• **Task requirements**: Would you return every entry below exactly as written, without its images?

• **The input**:

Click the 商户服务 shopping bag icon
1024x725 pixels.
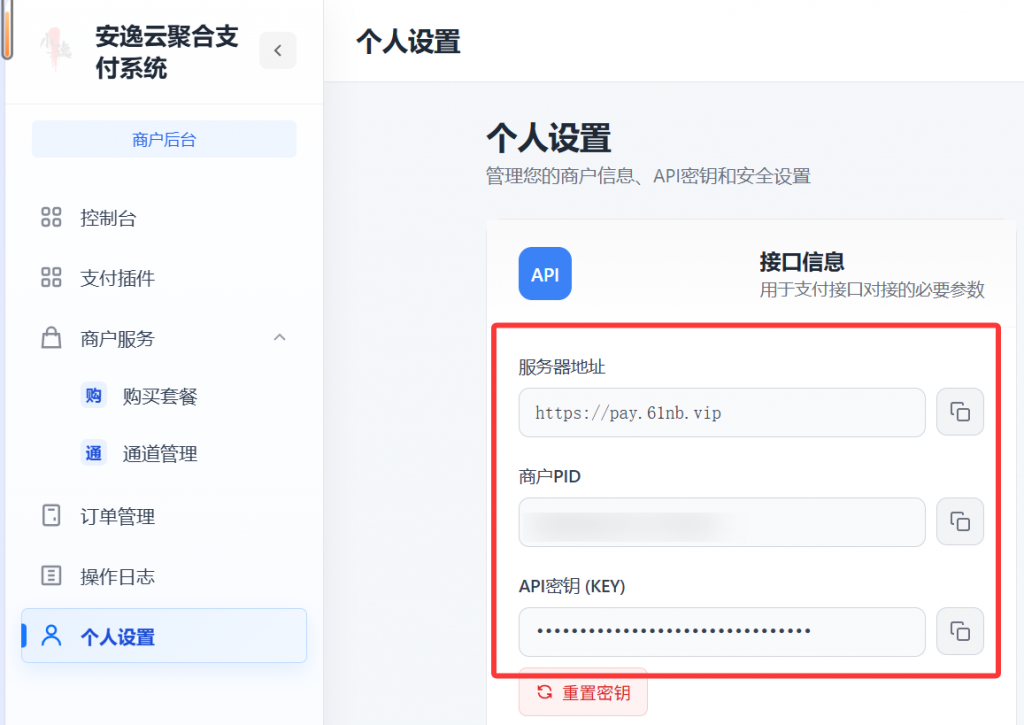coord(51,338)
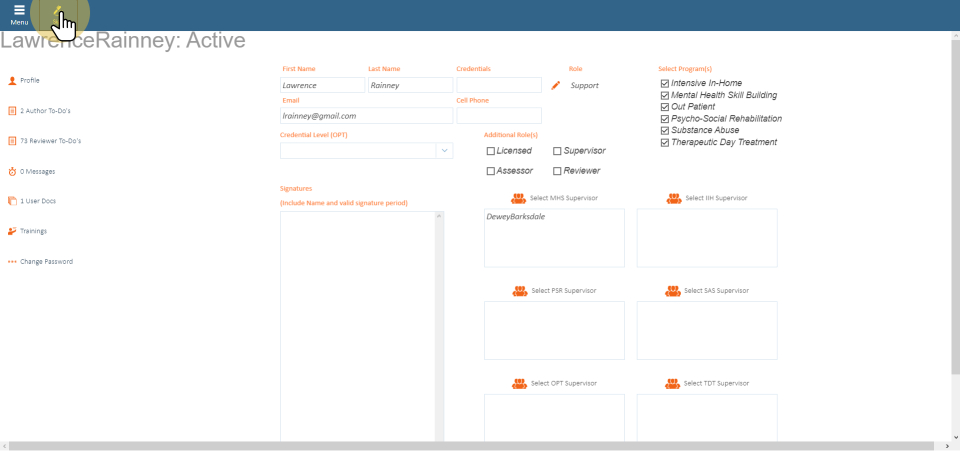
Task: Click the right arrow of horizontal scrollbar
Action: point(946,445)
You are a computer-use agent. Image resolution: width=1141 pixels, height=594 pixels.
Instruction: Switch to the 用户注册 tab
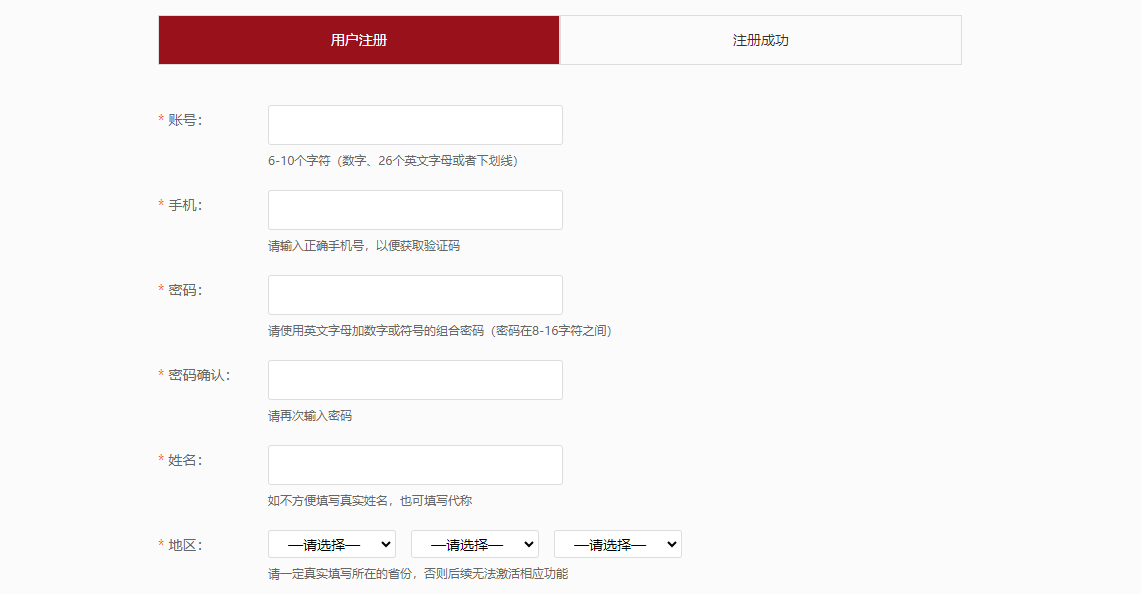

• **Task answer**:
Click the 商户服务 shopping bag icon
1024x725 pixels.
coord(51,338)
Task: Click the right arrow of horizontal scrollbar
Action: point(946,445)
You are a computer-use agent. Image resolution: width=1141 pixels, height=594 pixels.
Instruction: Switch to the 用户注册 tab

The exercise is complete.